::: RECORDS

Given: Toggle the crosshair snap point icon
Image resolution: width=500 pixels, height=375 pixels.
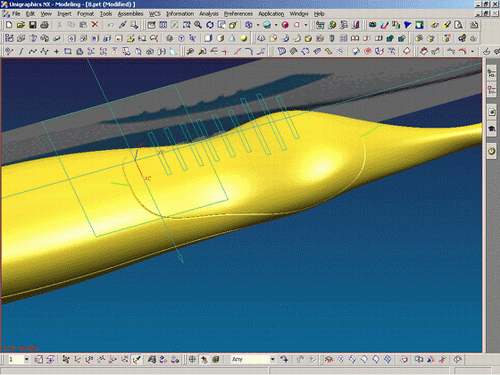Looking at the screenshot, I should 192,359.
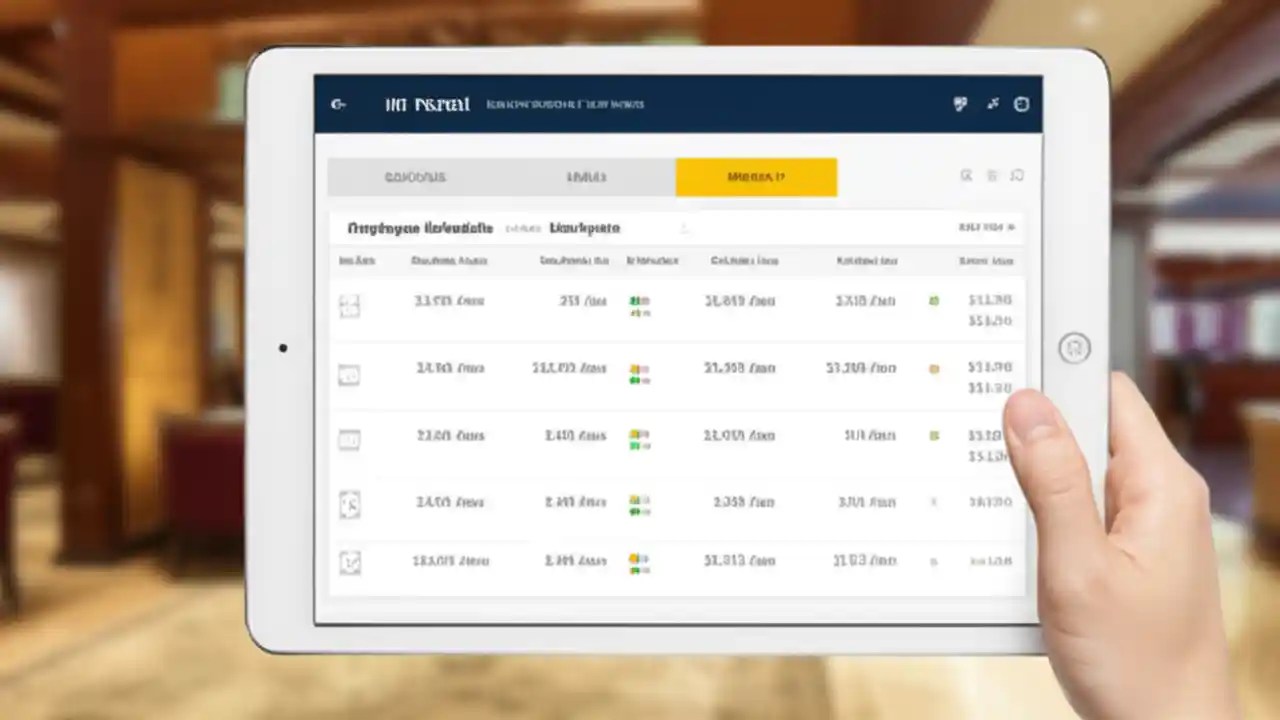Click the refresh icon right of the tabs
Image resolution: width=1280 pixels, height=720 pixels.
coord(1018,176)
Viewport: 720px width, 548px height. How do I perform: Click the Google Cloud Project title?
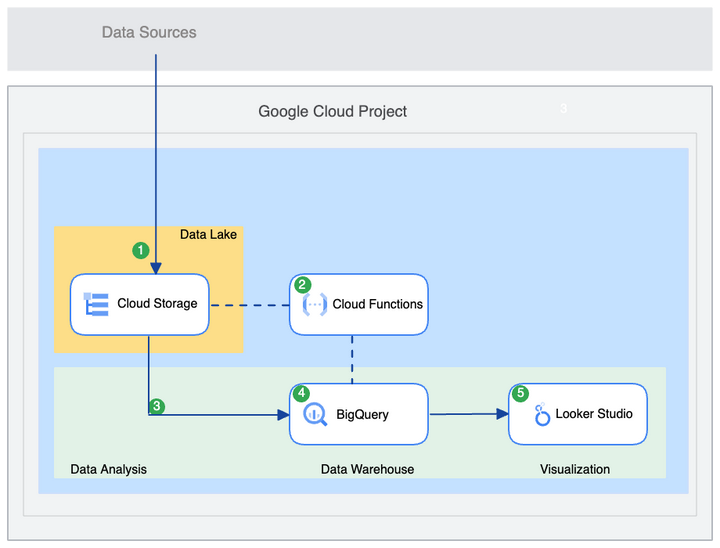coord(332,111)
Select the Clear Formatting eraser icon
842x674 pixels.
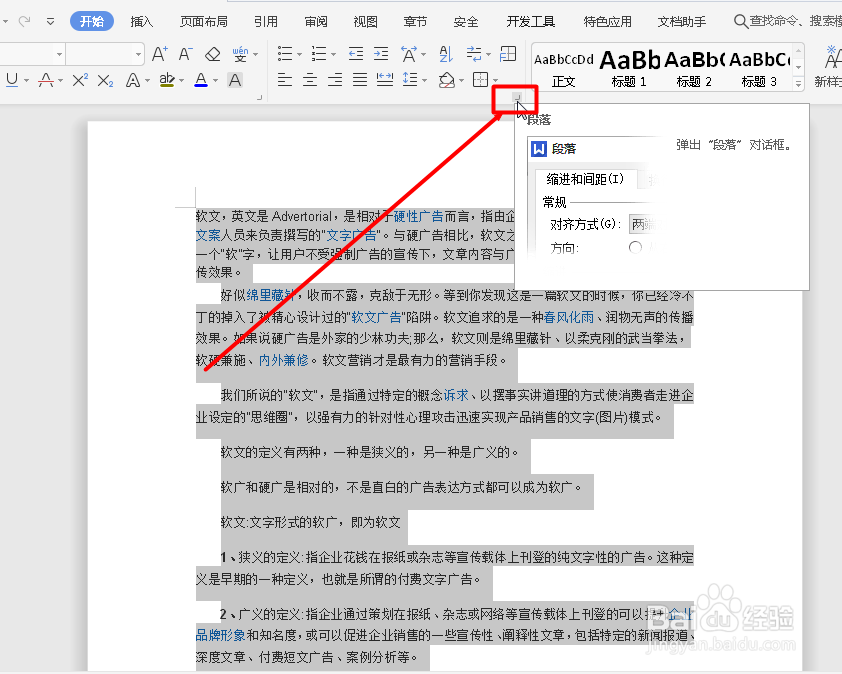click(213, 53)
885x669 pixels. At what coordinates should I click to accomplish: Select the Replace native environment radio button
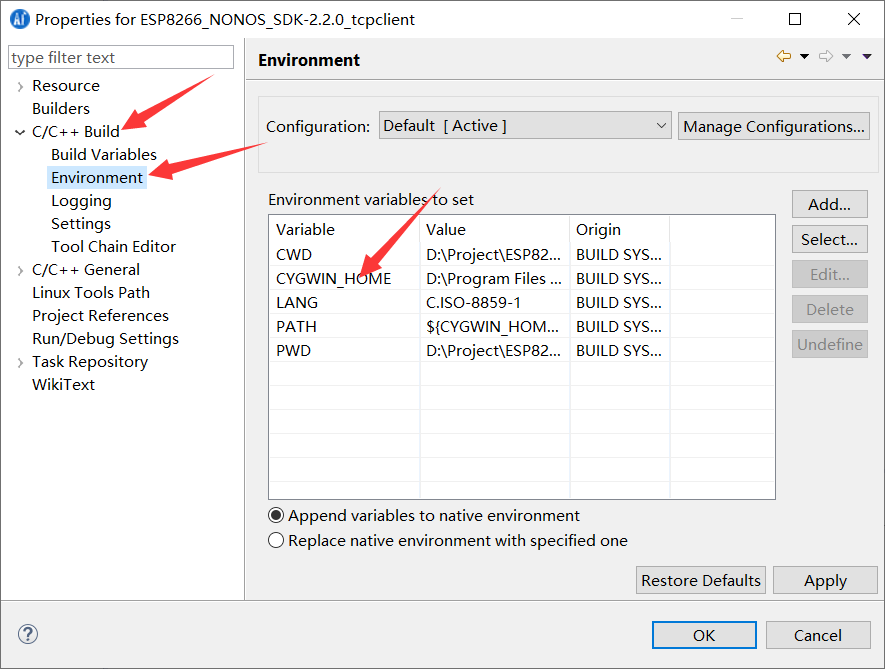(275, 540)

::::::

WORK TASK: Pictures don't belong in the copy. Retype exactly the lines from the one with "Select the Clear Formatting eraser icon" through the last line of the records.

ANSWER SPACE:
Select the Clear Formatting eraser icon
842x674 pixels.
click(213, 53)
885x669 pixels. At what coordinates should I click to accomplish: Select the Replace native environment radio button
(275, 540)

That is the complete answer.